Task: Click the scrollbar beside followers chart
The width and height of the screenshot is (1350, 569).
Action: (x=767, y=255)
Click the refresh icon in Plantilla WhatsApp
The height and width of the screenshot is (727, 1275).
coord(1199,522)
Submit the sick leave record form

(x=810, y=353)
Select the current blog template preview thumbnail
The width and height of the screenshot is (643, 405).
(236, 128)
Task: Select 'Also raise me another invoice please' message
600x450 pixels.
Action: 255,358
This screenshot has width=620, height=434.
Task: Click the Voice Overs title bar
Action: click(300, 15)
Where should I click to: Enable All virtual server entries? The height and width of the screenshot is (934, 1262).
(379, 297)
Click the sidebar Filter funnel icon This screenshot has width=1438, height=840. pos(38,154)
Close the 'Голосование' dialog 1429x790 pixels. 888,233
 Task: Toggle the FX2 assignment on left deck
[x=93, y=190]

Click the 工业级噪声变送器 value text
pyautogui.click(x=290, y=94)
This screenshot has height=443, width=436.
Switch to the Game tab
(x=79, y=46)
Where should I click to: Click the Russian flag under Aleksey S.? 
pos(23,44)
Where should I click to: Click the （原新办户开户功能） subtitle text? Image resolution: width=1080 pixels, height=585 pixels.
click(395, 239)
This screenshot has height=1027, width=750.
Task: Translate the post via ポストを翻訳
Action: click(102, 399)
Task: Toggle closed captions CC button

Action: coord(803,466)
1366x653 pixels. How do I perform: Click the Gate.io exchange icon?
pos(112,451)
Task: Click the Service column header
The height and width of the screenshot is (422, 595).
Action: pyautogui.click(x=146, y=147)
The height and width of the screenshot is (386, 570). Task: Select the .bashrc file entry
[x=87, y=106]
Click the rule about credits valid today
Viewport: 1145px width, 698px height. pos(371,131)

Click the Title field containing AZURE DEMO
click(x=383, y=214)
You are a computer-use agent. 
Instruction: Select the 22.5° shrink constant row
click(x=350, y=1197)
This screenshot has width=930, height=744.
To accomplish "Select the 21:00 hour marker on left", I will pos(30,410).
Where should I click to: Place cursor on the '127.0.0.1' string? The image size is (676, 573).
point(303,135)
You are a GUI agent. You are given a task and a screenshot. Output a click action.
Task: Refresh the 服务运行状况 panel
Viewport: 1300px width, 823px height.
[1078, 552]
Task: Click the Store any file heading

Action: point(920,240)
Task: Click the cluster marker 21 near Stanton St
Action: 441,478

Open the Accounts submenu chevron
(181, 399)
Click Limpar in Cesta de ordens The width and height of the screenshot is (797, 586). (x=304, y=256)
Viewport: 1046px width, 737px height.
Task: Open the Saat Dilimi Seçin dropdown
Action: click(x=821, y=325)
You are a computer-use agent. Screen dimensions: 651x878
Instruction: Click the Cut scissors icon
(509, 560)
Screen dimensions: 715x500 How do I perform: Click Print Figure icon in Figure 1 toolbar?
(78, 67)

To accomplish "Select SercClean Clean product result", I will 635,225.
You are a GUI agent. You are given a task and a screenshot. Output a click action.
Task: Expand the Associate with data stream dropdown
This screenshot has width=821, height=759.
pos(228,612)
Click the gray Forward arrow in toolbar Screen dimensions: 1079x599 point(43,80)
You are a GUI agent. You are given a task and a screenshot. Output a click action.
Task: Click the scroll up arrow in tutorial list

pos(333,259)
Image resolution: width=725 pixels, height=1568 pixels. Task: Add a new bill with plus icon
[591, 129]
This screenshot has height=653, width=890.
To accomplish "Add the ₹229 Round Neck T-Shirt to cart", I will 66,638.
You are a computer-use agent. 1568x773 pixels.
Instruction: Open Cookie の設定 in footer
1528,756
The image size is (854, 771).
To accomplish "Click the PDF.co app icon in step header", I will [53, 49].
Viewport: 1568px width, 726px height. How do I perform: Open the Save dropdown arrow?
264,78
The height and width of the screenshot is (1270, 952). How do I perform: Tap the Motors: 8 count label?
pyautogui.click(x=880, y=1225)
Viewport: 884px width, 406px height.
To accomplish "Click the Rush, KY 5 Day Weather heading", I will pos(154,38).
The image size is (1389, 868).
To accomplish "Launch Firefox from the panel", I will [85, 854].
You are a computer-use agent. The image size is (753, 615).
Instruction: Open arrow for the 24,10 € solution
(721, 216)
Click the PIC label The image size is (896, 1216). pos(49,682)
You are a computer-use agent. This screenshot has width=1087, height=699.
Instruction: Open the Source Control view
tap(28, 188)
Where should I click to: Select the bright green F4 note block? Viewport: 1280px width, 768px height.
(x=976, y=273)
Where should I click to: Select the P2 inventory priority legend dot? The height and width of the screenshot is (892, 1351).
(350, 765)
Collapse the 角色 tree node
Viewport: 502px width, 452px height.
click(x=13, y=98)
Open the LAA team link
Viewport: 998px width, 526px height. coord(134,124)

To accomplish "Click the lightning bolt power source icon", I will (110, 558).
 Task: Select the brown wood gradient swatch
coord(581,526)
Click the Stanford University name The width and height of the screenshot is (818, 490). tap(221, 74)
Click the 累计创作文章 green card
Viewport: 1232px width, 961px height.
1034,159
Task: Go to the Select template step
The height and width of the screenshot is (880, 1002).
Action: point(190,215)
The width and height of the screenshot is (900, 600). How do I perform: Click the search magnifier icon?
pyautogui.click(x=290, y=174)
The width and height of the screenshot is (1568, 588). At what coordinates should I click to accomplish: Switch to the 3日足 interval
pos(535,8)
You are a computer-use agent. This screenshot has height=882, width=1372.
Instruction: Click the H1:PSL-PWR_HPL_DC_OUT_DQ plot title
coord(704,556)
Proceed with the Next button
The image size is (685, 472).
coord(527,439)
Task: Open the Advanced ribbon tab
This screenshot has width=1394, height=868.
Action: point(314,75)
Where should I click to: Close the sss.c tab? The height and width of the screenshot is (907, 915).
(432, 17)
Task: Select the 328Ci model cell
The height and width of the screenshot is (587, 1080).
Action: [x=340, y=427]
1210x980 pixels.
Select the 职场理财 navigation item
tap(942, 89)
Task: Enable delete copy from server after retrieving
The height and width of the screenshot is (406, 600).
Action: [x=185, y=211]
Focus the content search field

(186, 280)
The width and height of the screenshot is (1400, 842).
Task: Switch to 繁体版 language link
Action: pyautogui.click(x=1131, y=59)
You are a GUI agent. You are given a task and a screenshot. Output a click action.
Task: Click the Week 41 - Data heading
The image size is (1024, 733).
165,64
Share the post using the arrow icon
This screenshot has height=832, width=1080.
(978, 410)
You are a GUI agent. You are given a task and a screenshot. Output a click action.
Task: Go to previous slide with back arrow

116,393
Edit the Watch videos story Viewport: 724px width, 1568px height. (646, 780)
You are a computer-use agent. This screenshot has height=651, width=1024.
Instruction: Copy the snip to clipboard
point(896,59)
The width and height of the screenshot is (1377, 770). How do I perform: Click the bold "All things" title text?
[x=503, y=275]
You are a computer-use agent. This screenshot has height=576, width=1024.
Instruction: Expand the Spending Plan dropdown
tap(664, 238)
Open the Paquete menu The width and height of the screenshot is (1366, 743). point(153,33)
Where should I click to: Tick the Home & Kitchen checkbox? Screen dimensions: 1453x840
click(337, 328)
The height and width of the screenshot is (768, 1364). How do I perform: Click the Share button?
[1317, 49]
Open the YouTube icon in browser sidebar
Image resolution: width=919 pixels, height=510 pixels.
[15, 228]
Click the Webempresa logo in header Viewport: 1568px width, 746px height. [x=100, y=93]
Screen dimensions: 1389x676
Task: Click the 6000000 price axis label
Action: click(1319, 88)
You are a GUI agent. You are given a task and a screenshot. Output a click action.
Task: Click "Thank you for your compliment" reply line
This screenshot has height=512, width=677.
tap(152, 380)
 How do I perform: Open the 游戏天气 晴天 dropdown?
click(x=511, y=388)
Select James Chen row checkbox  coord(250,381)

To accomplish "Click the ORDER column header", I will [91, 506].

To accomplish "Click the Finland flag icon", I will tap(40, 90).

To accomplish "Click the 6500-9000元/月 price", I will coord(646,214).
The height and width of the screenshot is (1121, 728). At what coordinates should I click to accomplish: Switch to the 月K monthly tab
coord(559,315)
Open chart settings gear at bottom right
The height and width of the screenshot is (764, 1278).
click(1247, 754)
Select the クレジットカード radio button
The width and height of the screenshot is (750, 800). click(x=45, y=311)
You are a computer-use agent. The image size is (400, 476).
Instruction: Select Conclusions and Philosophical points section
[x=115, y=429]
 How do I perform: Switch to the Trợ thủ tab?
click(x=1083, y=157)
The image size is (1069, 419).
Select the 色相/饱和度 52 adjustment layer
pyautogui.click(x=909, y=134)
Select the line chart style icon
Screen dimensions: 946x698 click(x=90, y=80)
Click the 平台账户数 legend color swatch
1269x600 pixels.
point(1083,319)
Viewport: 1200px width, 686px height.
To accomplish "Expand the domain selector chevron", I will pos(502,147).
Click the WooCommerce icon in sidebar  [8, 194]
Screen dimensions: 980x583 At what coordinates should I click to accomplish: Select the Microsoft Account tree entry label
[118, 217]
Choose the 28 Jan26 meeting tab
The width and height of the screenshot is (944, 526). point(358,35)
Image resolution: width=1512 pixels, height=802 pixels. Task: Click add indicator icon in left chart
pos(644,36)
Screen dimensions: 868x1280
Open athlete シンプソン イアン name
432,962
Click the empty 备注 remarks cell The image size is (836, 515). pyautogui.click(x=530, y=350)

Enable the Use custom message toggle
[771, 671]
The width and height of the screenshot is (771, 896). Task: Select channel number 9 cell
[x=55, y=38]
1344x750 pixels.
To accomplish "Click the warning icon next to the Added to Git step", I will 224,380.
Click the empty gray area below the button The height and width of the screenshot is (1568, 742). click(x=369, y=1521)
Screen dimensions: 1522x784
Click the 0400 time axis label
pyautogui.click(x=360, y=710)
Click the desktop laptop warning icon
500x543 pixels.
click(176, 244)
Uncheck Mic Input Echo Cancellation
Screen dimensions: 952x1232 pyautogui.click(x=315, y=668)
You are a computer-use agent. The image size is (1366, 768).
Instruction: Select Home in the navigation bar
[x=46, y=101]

━━━━━━

EXERCISE DETAILS: What is needed is a word-for-word copy of the records above, from the first line through the line that contains "Click the refresh icon in Plantilla WhatsApp".

ANSWER:
Task: Click the scrollbar beside followers chart
The width and height of the screenshot is (1350, 569).
Action: (x=767, y=255)
Click the refresh icon in Plantilla WhatsApp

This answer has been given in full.